-- BEGIN Selected passage --
Re: [PATCH] nf_conntrack_core.c: fix for dead connection after flushing conntrack cache

netfilter-devel.vger.kernel.org archive mirror
 help / color / mirror / Atom feed

* Re: [PATCH] nf_conntrack_core.c: fix for dead connection after flushing conntrack cache
       [not found] <4BE3D31F.6000607@secunet.com>
@ 2010-05-09 22:57 ` Pablo Neira Ayuso
  2010-05-10 15:23   ` Patrick McHardy
  0 siblings, 1 reply; 6+ messages in thread
From: Pablo Neira Ayuso @ 2010-05-09 22:57 UTC (permalink / raw)
  To: Joerg Marx
  Cc: Netfilter Development Mailinglist, Patrick McHardy,
	Mail List - Netfilter

Hi Joerg,

I'm cc'ing netfilter-devel instead, that is used for development stuff.

Joerg Marx wrote:
> Because nobody commented this so far on the 'linux-netdev' list, now a
> re-post on the 'netfilter' list with a kind request for confirmation
> and/or discussion...
> 
> ###################################################################
> 
> 
> Hi,
> 
> we encountered a weird problem of a 'stalled' connection when using
> 'conntrack -F' on a box with heavy network load. 'conntrack -L' gave us
> sometimes a [UNREPLIED] entry for the traffic in question, but no traffic
> flow, no matching of packets in or out, only the timer went down from 600
> to 0 (it was ESP traffic - the default generic timeout = 600 seconds).
> After the entry vanished by timeout (or doing a 'conntrack -F' once more),
> all worked normal again.
> 
> The reason we finally found, is a race window in 'nf_conntrack_confirm'
> when calling '__nf_conntrack_confirm':
> 
> In 'nf_conntrack_confirm' is checked (without holding a lock), if the entry
> to be confirmed is possibly dying: !nf_ct_is_dying(ct).
> If not, then __nf_conntrack_confirm will do some sanity checking, grab a
> spin_lock_bh and insert the 'ct' into the lookup cache.
-- END Selected passage --
[Problems to work on]
1) In the thread on the conntrack flushing patch, what is the default generic timeout for the ESP traffic?
2) Translate this sentence from the conntrack flushing thread into German: "After the entry vanished by timeout (or doing a 'conntrack -F' once more), all worked normal again."
3) Pick up the thread on the conntrack flushing patch after its last sentence and keep writing.
-- BEGIN Information supplied --
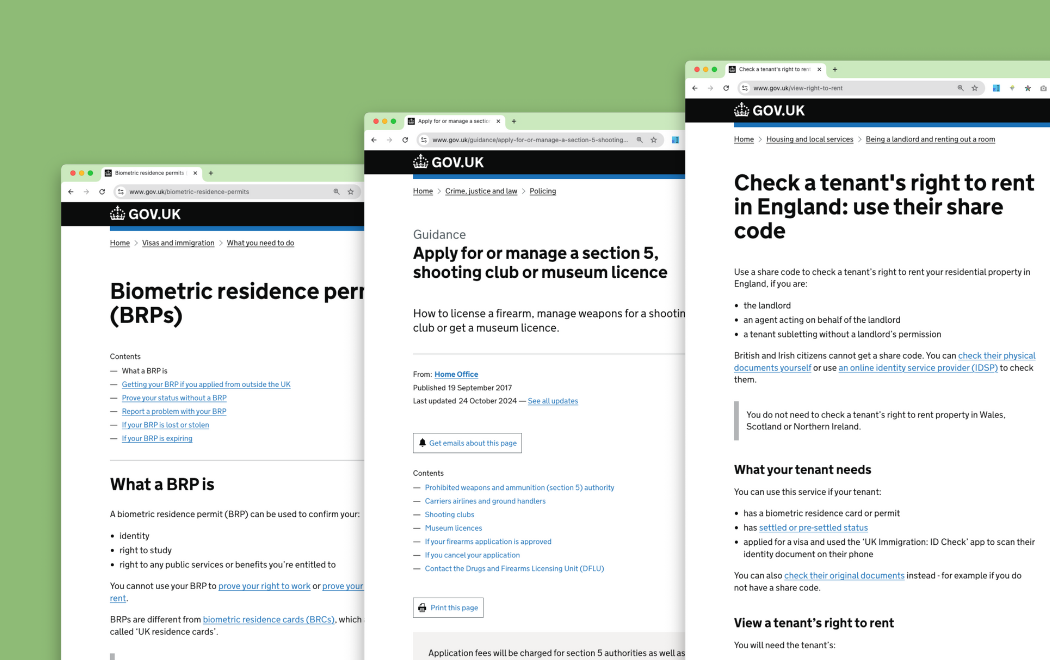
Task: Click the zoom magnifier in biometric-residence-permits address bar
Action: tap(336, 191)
-- END Information supplied --
-- BEGIN Information supplied --
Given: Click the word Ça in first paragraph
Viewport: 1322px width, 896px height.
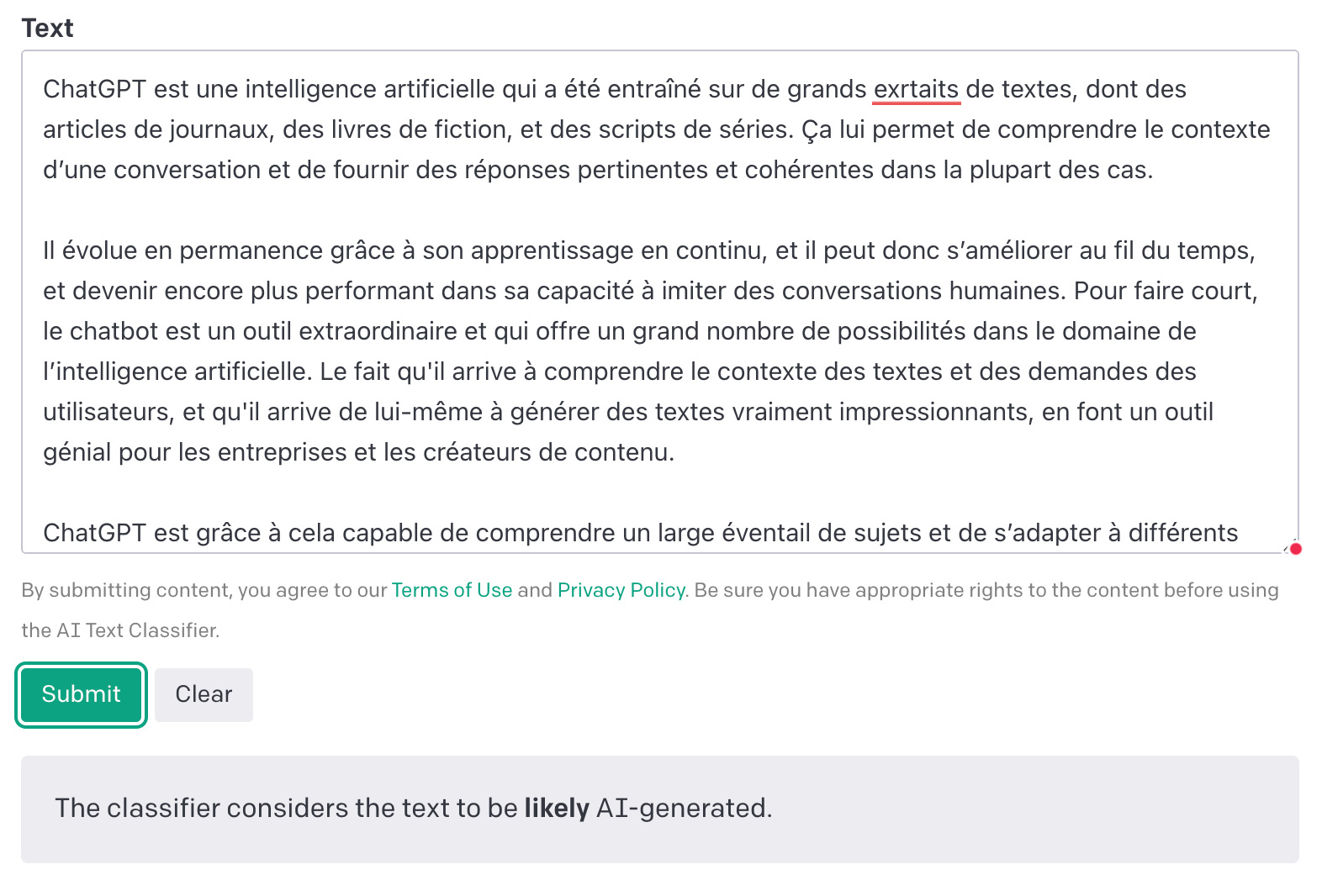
-- END Information supplied --
[Per-task answers]
1) 600 seconds.

2) Nachdem der Eintrag durch Zeitüberschreitung verschwunden war (oder nachdem 'conntrack -F' noch einmal ausgeführt wurde), funktionierte alles wieder normal.

3)
> 
> Now consider the following scenario:
> 
> 1. a connection has seen the first packet already -> state is UNREPLIED
> 2. now the answer is to be sent, conntrack wants to confirm the connection
> 3. the !nf_ct_is_dying(ct) check is passed, __nf_conntrack_confirm is just
> started
> 4. in a user context a 'conntrack -F' command is running right now e.g. on
> another CPU
> 5. this will flag all unconfirmed connections as 'dying' in
> get_next_corpse(...), including the entry going to be confirmed!
> 6. now the already 'dying' entry is included into the hash cache in
> __nf_conntrack_confirm - BOOM!
> 
> After this step the connection in question is dead, because no packets are
> forwarded until the entry is purged from hash cache. This was a big blocker
> for us, because each dead IPsec tunnel is a dead branch network for 10
> minutes...
> 
> For every packet from now on 'nf_conntrack_find_get' will ignore the entry,
> because it is dying and because __nf_conntrack_confirm finds the hash in
> the cache already, it will NF_DROP the packet.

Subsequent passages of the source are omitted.